Problem description >>
Reproduce exactly the final portion of the data: every line from the one containing "Aplicativos (67, 1537)" through the last line, inclusive.

Supplied data >>

───

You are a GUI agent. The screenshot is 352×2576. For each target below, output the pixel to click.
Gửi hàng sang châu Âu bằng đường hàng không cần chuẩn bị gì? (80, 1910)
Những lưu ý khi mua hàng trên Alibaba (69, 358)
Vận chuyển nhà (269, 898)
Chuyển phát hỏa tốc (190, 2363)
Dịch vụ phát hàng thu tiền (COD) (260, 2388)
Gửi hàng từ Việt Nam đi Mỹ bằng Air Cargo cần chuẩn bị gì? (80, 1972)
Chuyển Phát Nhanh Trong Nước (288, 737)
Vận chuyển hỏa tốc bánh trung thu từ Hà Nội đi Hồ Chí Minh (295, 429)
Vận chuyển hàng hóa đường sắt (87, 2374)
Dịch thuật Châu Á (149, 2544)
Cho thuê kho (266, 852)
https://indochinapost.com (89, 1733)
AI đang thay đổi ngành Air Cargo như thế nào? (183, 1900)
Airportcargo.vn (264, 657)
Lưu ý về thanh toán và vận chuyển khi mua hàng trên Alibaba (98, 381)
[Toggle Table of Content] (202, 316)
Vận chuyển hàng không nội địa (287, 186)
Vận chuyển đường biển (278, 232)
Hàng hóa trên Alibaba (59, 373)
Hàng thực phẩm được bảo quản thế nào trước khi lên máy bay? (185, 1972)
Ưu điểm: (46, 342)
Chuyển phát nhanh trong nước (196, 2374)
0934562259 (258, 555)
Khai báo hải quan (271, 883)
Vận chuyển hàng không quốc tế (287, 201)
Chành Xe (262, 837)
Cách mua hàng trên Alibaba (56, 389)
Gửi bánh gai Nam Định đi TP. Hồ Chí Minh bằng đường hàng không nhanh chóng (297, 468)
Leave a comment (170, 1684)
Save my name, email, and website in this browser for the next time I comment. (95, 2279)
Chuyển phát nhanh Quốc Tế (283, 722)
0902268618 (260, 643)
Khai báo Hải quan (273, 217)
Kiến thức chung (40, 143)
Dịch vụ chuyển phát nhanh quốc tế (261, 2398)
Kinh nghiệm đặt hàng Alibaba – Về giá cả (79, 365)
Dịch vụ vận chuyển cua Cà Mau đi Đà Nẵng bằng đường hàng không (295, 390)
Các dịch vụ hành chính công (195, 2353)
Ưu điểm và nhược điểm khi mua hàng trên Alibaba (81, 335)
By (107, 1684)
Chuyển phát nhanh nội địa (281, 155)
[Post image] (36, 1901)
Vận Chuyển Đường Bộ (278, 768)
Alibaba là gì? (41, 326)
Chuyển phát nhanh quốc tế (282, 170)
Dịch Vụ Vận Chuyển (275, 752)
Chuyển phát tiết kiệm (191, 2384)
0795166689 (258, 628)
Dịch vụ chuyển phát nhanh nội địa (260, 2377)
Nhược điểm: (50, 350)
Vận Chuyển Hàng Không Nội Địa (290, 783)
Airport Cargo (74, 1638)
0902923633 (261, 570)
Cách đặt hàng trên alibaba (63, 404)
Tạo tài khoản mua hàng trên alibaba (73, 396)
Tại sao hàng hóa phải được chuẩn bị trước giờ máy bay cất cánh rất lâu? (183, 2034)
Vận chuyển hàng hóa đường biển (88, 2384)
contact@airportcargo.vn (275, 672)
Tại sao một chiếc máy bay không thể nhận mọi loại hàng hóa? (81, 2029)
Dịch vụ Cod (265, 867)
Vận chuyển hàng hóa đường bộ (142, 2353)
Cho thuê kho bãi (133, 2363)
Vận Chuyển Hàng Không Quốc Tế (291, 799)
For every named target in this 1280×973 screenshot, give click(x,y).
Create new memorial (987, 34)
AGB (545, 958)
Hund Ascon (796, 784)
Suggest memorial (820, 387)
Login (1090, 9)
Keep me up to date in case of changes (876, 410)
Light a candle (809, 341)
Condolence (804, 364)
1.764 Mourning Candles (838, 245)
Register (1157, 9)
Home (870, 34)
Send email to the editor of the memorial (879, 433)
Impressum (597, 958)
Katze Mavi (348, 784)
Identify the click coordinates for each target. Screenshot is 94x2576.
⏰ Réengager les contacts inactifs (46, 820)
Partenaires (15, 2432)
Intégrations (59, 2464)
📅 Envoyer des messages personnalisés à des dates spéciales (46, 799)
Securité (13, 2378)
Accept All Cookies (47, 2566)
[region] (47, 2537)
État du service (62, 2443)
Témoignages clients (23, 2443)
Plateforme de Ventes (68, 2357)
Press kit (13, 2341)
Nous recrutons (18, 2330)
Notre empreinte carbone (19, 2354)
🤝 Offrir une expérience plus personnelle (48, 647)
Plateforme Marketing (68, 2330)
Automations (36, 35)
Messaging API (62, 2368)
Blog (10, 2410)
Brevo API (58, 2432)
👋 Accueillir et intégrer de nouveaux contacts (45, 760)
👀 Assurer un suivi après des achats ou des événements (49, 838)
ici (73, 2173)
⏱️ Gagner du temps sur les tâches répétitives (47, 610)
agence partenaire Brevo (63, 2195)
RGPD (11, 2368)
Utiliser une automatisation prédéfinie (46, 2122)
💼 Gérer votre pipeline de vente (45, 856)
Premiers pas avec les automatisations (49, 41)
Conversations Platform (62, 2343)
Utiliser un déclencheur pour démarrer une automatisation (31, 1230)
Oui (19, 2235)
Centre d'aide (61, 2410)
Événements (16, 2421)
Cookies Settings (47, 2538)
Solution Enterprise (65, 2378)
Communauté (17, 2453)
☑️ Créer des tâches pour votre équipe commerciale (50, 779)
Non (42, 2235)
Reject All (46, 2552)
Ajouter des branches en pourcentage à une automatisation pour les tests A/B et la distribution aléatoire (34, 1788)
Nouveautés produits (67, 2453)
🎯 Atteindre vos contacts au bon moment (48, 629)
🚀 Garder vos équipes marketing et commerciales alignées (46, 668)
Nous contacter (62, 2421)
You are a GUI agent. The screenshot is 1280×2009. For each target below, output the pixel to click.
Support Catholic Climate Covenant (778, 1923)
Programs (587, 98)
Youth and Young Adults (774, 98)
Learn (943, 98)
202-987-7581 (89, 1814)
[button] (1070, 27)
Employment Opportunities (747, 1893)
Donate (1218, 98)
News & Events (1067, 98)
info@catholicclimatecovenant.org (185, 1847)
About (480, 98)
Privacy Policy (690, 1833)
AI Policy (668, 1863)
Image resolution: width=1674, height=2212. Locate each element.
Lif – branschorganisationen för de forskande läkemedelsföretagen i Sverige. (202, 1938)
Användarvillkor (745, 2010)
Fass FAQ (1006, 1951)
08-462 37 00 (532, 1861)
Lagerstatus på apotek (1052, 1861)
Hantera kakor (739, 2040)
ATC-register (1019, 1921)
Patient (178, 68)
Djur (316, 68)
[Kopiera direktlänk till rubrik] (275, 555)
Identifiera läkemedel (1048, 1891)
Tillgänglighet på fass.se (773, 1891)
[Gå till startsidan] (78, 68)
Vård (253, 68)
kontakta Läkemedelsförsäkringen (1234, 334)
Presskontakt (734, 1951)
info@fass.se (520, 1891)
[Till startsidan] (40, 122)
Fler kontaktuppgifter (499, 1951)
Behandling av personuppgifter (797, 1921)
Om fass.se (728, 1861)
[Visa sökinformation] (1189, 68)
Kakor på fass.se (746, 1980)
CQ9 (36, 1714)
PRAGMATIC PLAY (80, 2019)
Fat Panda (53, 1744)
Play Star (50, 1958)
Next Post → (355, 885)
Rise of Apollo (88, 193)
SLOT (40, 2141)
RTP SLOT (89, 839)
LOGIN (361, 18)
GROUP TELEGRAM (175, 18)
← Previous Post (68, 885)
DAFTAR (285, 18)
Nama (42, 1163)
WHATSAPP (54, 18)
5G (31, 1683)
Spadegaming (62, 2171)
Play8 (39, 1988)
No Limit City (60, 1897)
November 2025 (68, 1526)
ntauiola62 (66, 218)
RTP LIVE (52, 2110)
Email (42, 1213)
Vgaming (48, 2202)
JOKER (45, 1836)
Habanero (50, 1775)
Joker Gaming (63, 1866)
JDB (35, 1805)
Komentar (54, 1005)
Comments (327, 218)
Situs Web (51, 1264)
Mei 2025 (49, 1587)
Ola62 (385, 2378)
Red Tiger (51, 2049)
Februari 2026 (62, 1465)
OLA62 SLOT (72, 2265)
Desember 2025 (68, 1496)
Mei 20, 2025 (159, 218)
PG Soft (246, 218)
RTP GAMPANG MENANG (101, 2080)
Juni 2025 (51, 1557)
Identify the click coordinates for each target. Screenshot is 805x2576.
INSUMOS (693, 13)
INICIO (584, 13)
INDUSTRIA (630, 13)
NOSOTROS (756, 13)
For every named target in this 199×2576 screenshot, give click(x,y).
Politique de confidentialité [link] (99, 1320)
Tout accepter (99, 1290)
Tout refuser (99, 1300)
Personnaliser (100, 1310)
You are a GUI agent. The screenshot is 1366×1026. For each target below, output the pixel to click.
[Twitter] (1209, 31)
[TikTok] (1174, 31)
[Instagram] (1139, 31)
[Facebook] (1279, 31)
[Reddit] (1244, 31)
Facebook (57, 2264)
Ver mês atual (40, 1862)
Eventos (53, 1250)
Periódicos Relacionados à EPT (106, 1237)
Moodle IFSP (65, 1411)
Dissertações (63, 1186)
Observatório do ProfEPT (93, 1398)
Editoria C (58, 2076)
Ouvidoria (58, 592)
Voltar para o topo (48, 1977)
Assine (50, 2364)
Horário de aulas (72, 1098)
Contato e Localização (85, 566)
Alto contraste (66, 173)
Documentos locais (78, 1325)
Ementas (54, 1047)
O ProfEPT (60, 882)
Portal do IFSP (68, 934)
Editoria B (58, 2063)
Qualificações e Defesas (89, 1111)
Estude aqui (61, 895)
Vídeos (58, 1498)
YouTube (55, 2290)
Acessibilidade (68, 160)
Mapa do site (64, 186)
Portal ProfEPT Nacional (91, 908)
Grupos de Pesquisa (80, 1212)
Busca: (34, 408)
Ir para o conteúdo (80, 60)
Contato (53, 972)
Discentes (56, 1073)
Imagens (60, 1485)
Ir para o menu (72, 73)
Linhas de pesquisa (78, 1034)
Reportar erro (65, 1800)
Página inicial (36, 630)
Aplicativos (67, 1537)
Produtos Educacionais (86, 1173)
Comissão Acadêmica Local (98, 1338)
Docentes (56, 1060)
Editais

───

Written reply >>
Aplicativos (67, 1537)
Produtos Educacionais (86, 1173)
Comissão Acadêmica Local (98, 1338)
Docentes (56, 1060)
Editais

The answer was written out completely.